[REQUIREMENT] Count the lines below that contain "name". Give only the number.

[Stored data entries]
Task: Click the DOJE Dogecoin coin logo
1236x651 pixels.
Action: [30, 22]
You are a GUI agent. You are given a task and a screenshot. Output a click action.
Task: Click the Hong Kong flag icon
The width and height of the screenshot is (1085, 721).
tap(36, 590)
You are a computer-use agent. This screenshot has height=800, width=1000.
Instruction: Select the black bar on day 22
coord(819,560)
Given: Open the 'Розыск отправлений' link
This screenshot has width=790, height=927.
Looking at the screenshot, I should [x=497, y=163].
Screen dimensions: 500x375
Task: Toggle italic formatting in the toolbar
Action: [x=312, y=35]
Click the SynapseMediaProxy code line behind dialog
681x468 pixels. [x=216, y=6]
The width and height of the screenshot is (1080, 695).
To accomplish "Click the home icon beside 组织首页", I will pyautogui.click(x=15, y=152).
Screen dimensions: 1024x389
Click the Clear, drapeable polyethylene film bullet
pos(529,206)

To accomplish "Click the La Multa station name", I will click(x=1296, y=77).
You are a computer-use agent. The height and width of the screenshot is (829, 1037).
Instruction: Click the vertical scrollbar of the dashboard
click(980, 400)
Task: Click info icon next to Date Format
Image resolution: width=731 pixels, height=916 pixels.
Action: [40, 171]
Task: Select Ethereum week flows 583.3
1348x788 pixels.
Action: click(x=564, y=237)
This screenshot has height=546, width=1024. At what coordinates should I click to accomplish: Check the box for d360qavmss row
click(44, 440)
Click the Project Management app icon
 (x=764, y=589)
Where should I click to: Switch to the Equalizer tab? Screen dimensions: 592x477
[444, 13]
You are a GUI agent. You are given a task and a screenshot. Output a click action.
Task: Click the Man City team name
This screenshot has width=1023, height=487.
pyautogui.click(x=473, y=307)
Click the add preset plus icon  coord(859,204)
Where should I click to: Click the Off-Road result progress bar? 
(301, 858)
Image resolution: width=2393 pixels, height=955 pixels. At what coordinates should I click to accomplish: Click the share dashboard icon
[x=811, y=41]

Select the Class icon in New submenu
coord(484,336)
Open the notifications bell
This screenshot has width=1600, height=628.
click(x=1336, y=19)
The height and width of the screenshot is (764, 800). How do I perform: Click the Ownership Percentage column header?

[EXERCISE ANSWER] 2